For a regional, city-based HVAC company, their website had reasonable traffic, with around 10,000 visits per year in the years before 2020.

By 2022, their yearly traffic was over one million visitors! The articles they write continue to provide hundreds of thousands in revenue for the company every year, merely because people read the content and want to do business with the company responsible for it.

At Leadflask, our role was to support this with website infrastructure and SEO expertise to help their blogs achieve this success. We also leveraged this traffic into several initiatives that resulted in local partnerships and digital marketing efforts.

Can you see the same results? Maybe. Fire & Ice had a team dedicated to this for several years before those numbers were that large.

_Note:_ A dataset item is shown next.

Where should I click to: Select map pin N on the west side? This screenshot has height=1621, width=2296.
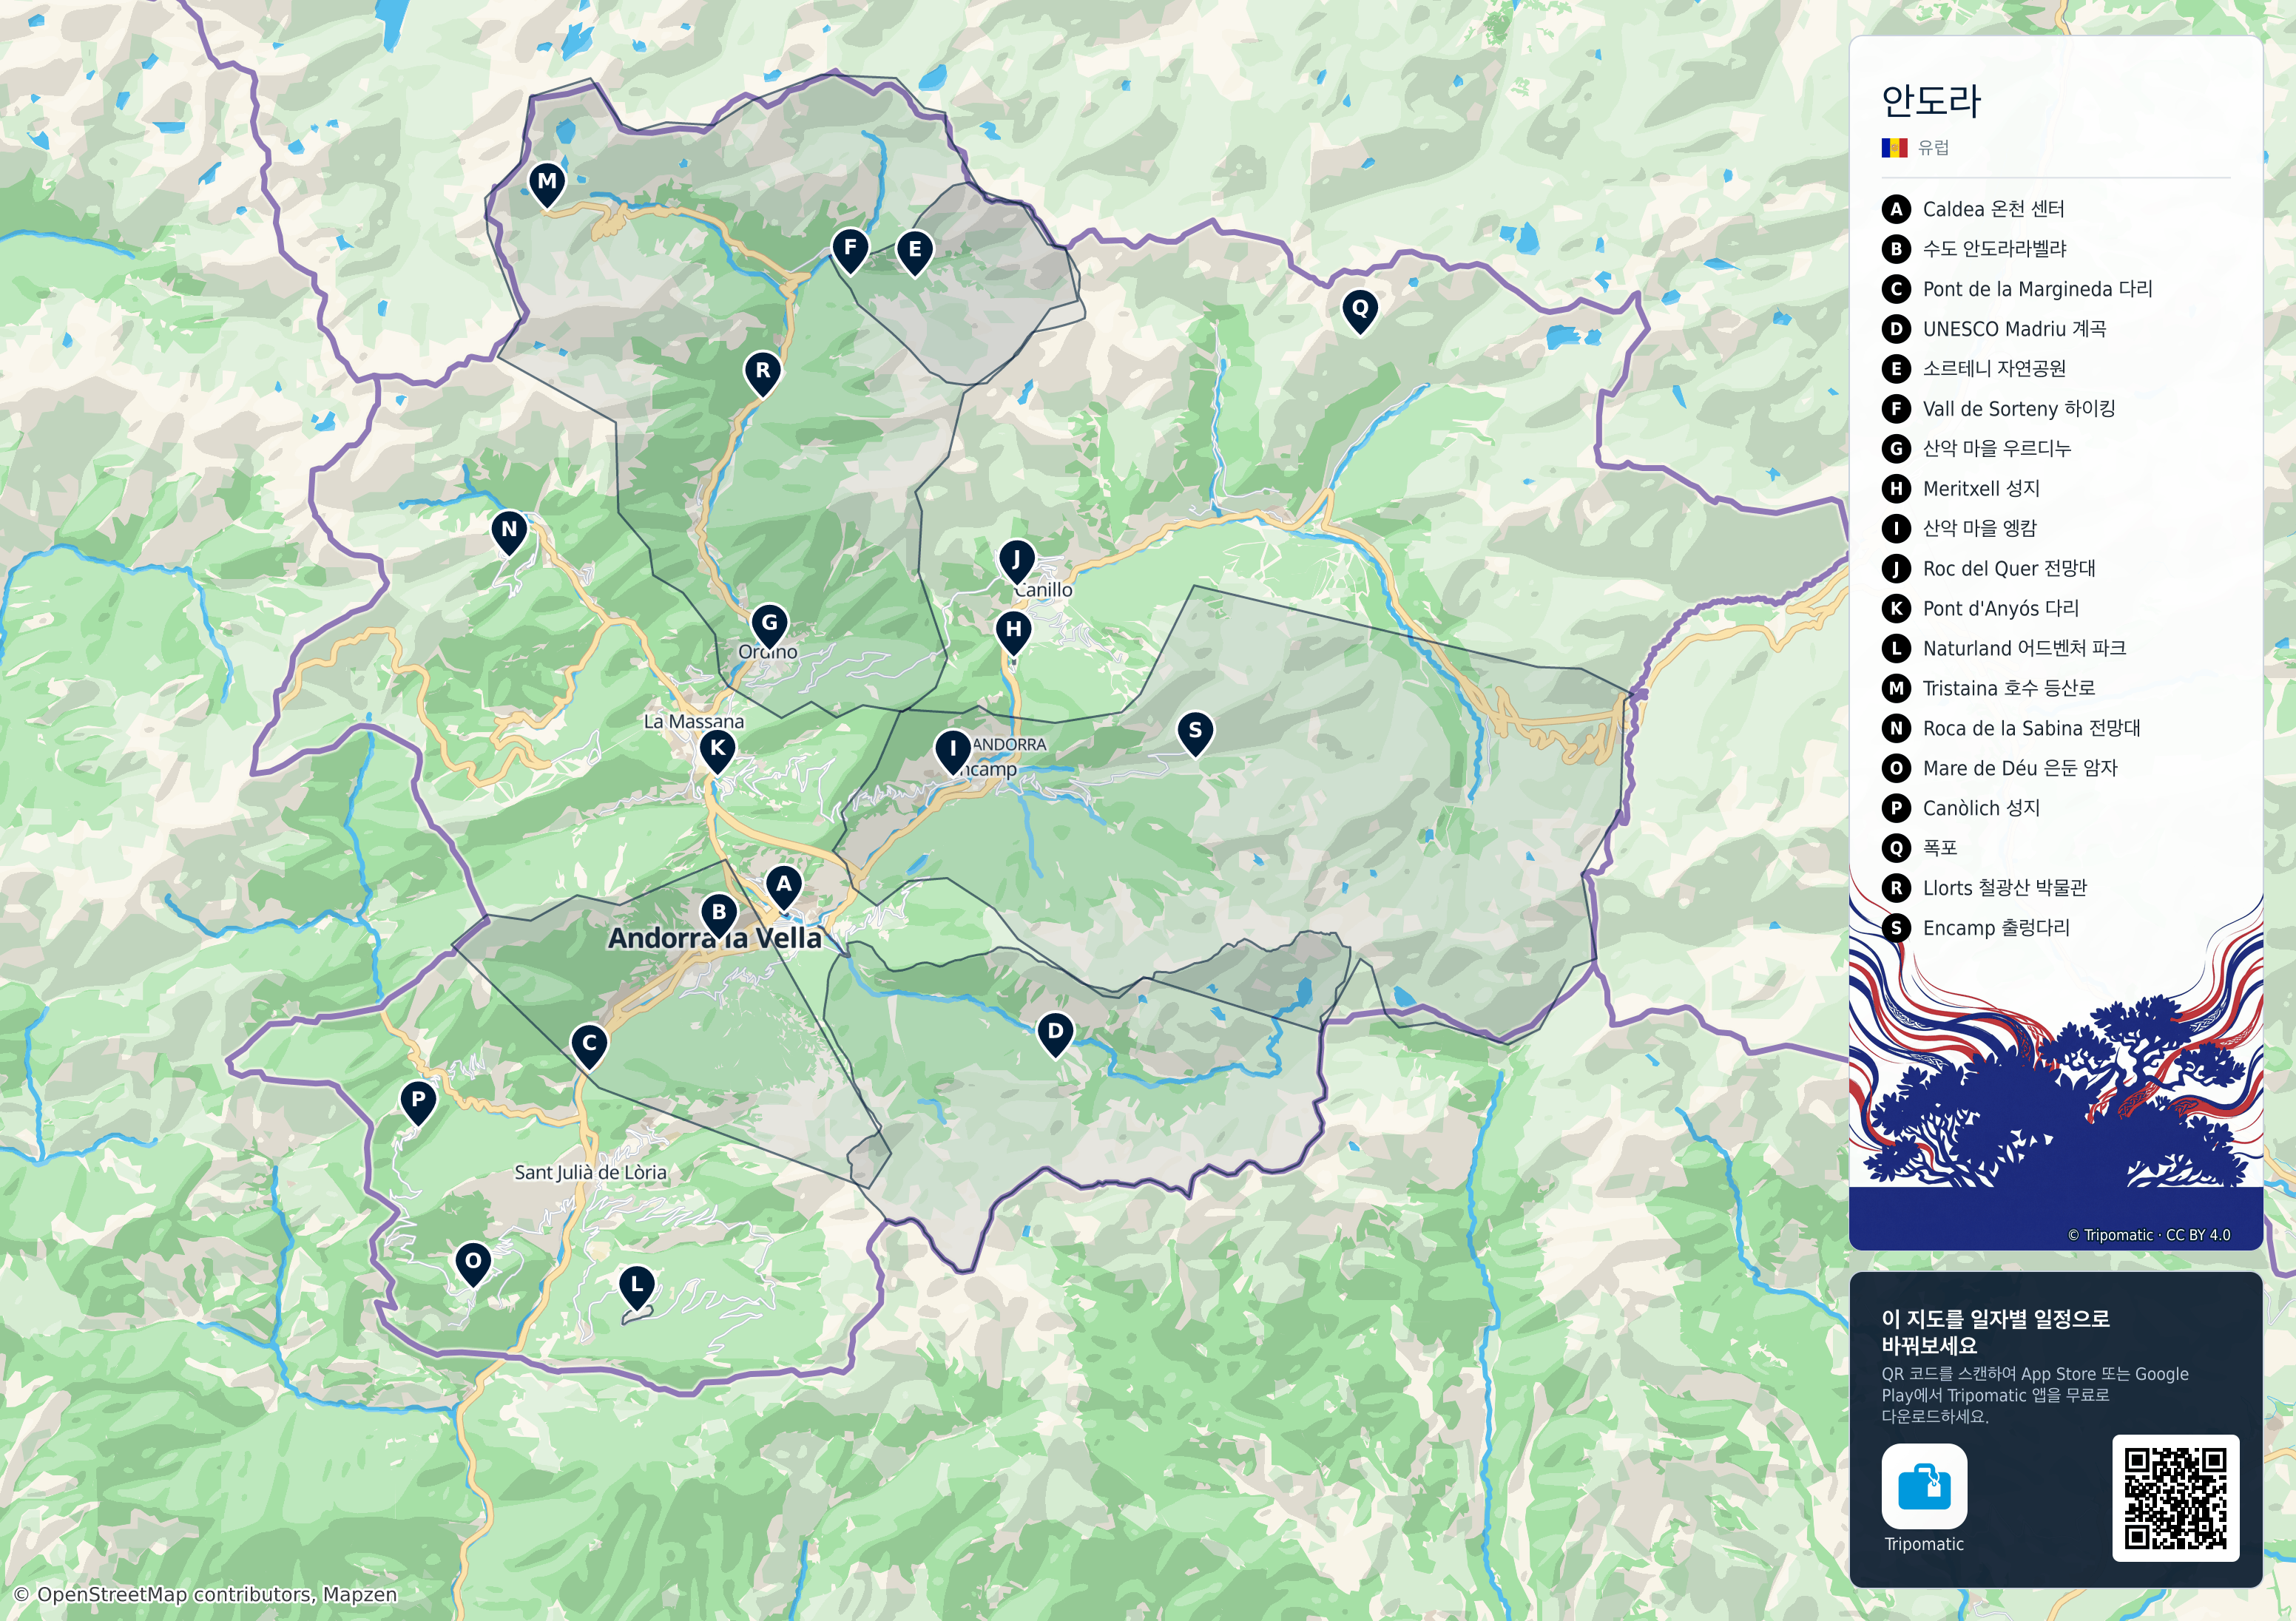click(x=509, y=531)
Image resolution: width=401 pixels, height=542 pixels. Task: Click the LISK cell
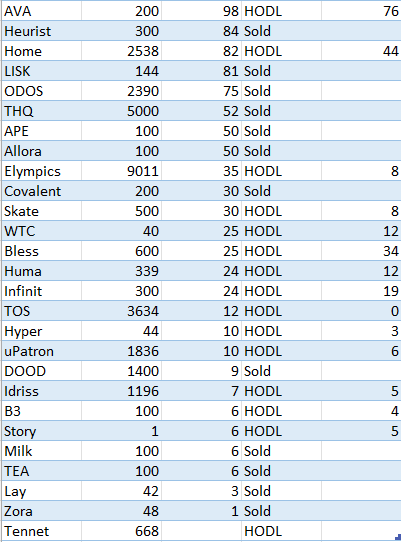[41, 71]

You might not have the same resources, or you might be in an industry with a more competitive blogging field.

However, some amount of that success can be enjoyed by anyone who rigorously pursues a consistent, thoughtful blogging strategy.

Start Your Business Blog Today!

If that doesn’t get you excited to start, I don’t know what will.

With the right purpose and dedication, any business can create a blog that will help them achieve more results than they could have realized otherwise.

Just as importantly, it can provide a valuable resource for potential and existing customers, increasing the trust they place in your business.

Lastly, it can be a great creative outlet and a way to tell your company’s story in unique, engaging ways.

The only thing left to do is get started. Good luck!